*** Data to examine Section Begins ***

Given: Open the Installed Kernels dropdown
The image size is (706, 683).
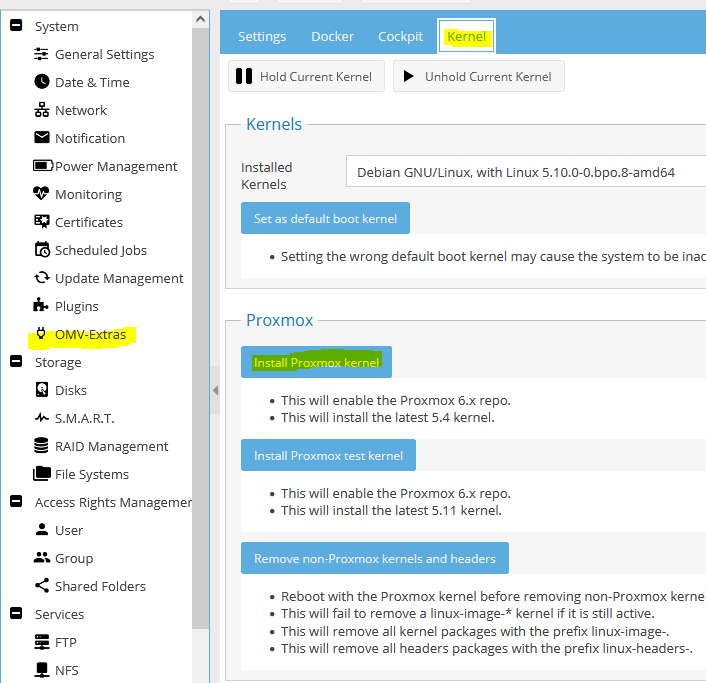Looking at the screenshot, I should (x=525, y=172).
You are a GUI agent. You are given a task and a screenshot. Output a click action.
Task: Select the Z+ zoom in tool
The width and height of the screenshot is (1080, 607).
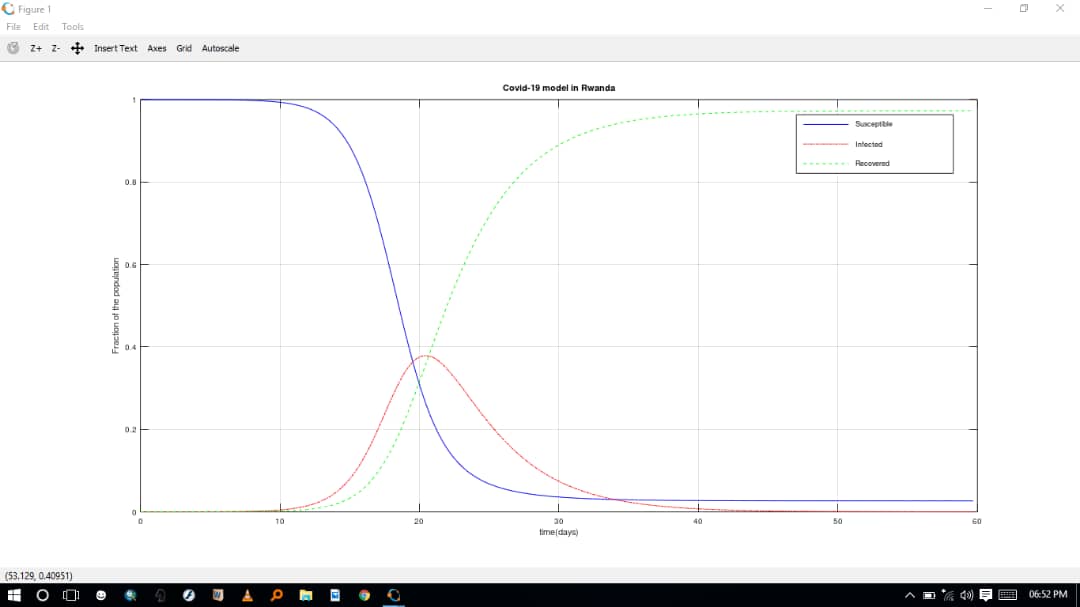(x=36, y=48)
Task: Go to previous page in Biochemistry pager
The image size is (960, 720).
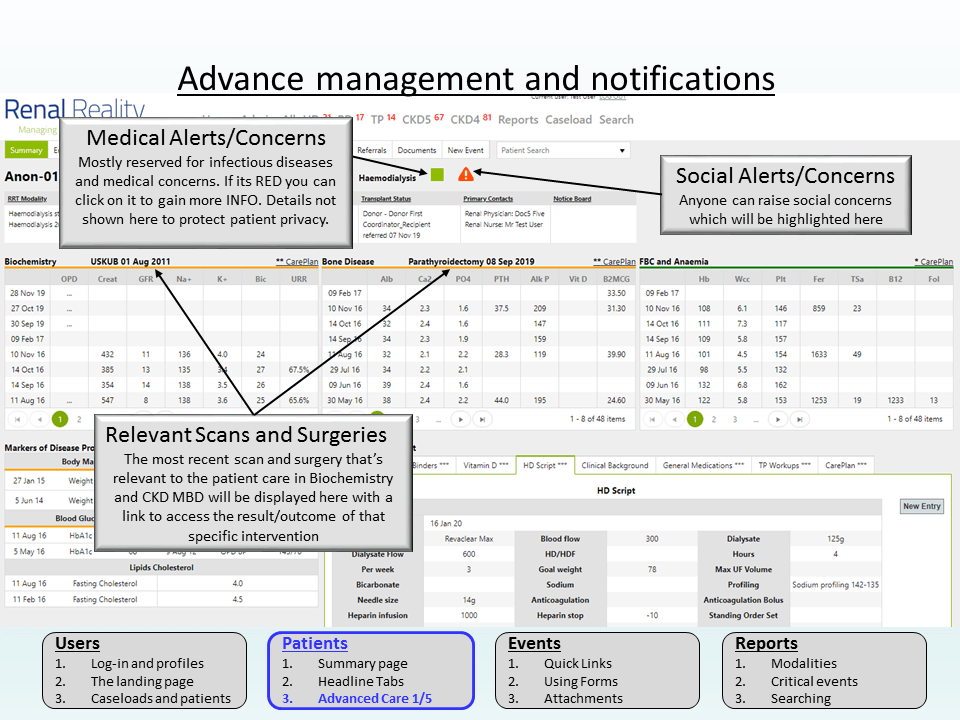Action: point(39,420)
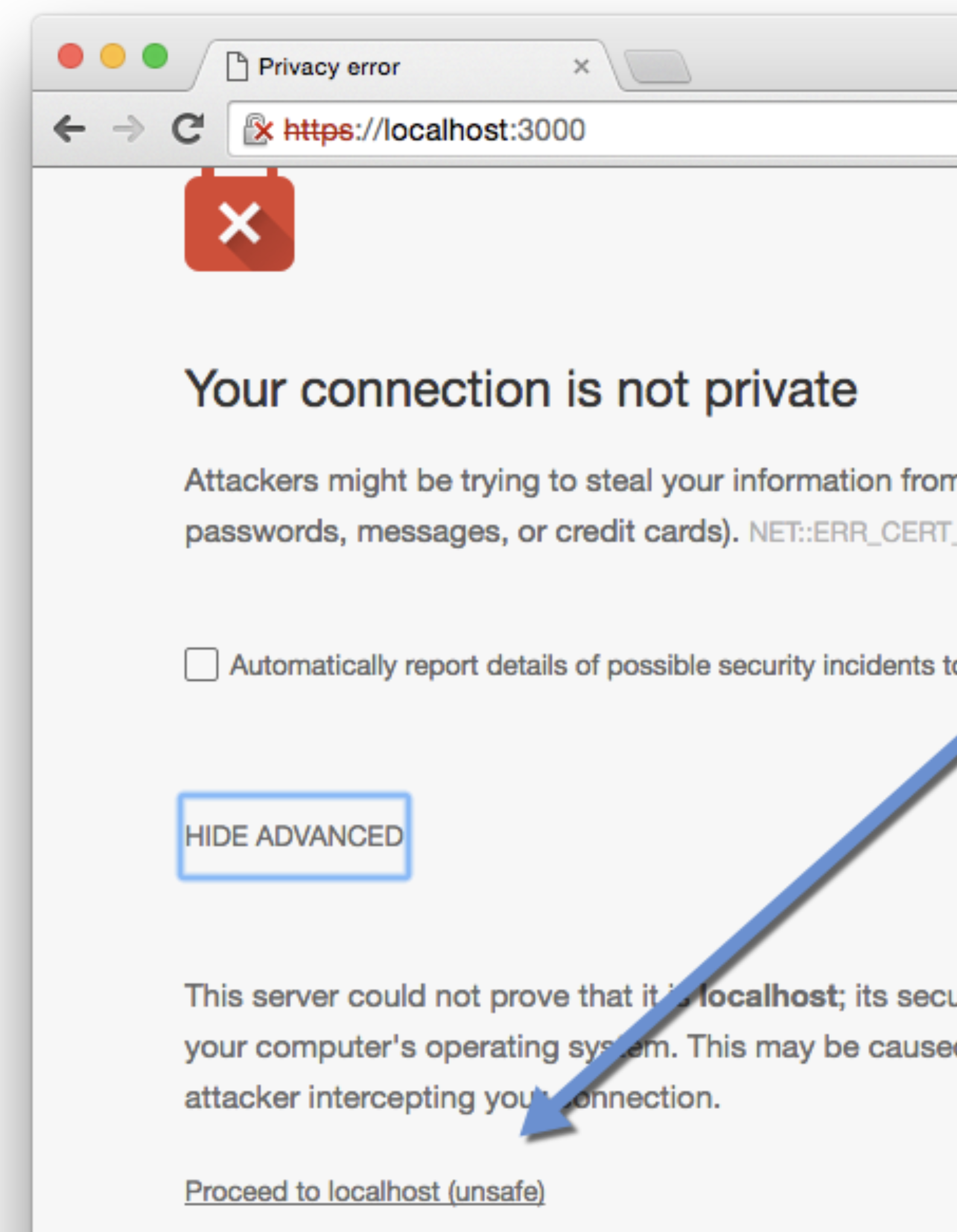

*** Data to examine Section Ends ***

Task to carry out
For each entry, repeat its text exactly and leave out any picture it holds.

Task result
Given: Open the Installed Kernels dropdown
The image size is (706, 683).
Looking at the screenshot, I should (x=525, y=172).
You are a GUI agent. You are given a task and a screenshot. Output a click action.
Task: Select the Z+ zoom in tool
The width and height of the screenshot is (1080, 607).
(x=36, y=48)
Task: Go to previous page in Biochemistry pager
The image size is (960, 720).
Action: point(39,420)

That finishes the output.